The United States has sent dozens of armed robots across the Pakistan border to attack Taliban leaders, many times killing civilians in the process. According to Pakistani officials, U.S. helicopter-borne commandos crossed the border on September 3 and killed up to 20 people.
The current Pakistani government was elected on a platform of making peace with the Taliban, and, in any case, attempts by the Pakistani army to occupy the frontier have failed disastrously. That is hardly surprising.
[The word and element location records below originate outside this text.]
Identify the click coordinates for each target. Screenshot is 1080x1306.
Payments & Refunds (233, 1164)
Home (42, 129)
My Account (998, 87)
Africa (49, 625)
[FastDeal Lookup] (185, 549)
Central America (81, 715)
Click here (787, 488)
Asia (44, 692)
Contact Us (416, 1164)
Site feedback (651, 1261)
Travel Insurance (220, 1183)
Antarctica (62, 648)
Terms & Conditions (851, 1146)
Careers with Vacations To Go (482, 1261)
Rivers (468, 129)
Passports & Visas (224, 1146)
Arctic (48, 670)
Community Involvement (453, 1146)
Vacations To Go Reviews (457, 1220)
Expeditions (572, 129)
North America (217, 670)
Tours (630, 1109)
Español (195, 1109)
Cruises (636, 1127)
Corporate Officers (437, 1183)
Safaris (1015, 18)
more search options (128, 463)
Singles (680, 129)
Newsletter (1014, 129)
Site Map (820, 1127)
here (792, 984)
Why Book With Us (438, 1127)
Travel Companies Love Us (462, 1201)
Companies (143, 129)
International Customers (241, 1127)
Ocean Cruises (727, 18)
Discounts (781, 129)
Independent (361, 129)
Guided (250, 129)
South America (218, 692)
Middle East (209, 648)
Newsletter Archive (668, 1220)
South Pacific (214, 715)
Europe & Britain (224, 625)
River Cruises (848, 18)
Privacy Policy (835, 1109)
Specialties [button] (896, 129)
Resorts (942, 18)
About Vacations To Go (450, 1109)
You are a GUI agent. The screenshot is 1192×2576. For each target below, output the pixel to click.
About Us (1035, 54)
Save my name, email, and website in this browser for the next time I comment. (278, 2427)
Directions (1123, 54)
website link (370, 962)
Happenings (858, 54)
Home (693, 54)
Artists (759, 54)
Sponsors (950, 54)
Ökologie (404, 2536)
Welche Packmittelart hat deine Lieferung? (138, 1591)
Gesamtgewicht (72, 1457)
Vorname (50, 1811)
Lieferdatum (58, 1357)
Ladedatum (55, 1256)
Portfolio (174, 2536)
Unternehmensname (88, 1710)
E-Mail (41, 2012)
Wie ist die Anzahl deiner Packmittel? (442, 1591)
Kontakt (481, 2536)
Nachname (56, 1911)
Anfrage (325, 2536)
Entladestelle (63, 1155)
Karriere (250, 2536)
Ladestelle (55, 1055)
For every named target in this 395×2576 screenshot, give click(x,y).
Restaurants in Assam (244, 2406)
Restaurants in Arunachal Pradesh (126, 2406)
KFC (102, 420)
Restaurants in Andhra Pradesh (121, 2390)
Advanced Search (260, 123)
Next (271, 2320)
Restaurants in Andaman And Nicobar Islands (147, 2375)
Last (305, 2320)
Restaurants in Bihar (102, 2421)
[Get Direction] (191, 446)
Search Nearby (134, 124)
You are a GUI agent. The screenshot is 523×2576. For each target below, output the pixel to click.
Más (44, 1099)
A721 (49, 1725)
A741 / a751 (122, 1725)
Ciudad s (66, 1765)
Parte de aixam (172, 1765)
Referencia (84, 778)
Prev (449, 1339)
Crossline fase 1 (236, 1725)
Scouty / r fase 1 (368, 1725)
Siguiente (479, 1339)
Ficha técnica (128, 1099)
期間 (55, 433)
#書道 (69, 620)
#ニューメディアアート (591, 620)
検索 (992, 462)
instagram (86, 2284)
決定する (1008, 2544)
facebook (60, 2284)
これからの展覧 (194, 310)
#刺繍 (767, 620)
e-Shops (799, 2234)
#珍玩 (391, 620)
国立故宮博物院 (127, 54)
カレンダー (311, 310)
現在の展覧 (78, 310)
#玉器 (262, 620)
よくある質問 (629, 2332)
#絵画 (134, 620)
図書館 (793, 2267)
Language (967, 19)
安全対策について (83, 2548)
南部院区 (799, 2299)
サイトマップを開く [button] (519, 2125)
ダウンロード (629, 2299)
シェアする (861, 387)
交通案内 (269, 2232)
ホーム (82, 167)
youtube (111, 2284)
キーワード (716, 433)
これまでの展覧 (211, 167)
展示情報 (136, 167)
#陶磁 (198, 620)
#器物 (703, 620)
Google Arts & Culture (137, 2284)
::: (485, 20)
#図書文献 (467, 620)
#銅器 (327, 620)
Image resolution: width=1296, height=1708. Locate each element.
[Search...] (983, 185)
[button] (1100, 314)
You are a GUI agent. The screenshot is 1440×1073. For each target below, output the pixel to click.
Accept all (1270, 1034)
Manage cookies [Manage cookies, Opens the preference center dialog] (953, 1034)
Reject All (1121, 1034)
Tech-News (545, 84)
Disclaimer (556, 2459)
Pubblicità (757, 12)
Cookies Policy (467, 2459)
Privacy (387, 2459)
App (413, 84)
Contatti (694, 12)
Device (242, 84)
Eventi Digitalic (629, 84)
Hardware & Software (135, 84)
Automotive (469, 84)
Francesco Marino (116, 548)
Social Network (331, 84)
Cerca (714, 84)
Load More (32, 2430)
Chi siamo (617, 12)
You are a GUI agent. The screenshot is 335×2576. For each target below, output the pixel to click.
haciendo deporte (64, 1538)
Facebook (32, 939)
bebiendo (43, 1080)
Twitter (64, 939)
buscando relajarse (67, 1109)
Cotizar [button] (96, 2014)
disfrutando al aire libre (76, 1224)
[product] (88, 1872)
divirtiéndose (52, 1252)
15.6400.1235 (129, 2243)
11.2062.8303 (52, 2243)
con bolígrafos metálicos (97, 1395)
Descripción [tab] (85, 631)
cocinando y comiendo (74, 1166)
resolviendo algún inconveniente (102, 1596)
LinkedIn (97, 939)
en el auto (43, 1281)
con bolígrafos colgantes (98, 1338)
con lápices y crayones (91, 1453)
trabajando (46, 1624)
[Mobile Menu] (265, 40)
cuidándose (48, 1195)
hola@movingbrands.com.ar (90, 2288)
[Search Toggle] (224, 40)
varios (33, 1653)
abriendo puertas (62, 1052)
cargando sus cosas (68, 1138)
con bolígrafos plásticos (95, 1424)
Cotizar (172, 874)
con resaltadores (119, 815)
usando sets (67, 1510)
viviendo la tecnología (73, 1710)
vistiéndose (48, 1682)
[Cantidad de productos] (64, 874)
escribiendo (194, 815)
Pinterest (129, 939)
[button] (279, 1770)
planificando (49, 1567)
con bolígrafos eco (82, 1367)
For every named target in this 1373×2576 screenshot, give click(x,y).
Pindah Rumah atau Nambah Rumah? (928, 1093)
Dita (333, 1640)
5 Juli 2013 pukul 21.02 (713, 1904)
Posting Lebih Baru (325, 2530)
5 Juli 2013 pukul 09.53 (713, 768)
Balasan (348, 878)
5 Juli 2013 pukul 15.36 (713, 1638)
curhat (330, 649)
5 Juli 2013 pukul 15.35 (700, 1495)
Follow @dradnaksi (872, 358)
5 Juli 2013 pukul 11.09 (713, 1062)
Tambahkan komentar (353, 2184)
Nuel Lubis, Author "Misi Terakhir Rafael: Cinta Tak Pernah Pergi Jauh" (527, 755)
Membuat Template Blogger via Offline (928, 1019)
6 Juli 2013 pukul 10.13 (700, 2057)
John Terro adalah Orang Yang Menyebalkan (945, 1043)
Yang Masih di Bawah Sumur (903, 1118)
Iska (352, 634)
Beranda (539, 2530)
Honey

As British General Andrew Skeen noted during the colonial period, “When planning a military expedition into Pashtun tribal areas, the first thing you must plan is your retreat.”

Even Washington’s allies recognize that the increasingly strident calls by Washington and the Afghan government to close off infiltration from Pakistan are impossible. “You cannot seal borders,” says British Defense Minister Des Browne. “We could not seal 26 miles of border between the north and south of Ireland with 40,000 troops.” The border between Pakistan and Afghanistan is over 1,000 miles, much of it consisting of formidable mountains.

While the White House and NATO are pushing for a military solution in Afghanistan, a recent study by the RAND Corporation, a think tank associated with the U.S. Navy, found “There is no battlefield solution to terrorism. Military force usually has the opposite effect from what is intended.”

Some in Pakistan’s current government seem to have reached the same conclusion. “We have to talk to the Taliban,” says Asif Ahmed, a member of parliament from the secular Pakistan People’s Party, the largest vote getter in the last election. “There is no peace in Pakistan or Afghanistan without it.”

Many Pakistanis worry that war in the tribal areas could ignite a movement among Pashtuns on both sides of the border for an independent “Pashtunistan.” Pashtuns make up 15%-20% of Pakistan’s 165 million people.

Islamabad also worries about increasing Indian influence among Afghanistan’s non-Pashtun groups, and the possibility that Pakistan could lose its “strategic depth” in the region, a place to fall back to if they are overwhelmed by an Indian conventional attack.

Kashmir Flashpoint

The United States has long tried to rope India into its efforts to offset growing Chinese power in Asia. Washington has stepped up arms sales to New Delhi, increased joint military training, and is willing to help India increase its stockpile of nuclear weapons. But an India powerful enough to help offset China looks very threatening from Islamabad’s point of view.

The most immediate flashpoint is Kashmir, where Indian troops have killed more than two dozen people and injured hundreds. A miscalculation by either side could be disastrous. The flight time for nuclear-armed missiles between the two countries is from three to five minutes.

Every few years the U.S. military conducts “war games” that play out a war between India and Pakistan over Kashmir. Every game ends the same: nuclear war. “It is a scary scenario,” Col. Mike Pasquarett, who runs the games at the U.S. War College, told the Wall Street Journal.

Rather than escalating another war, arming India, and pressuring Pakistan, the United States should be pushing for the de-nuclearization of South Asia, peace talks with the Taliban, and a stand-down in Afghanistan.

Conn Hallinan is a Foreign Policy In Focus columnist.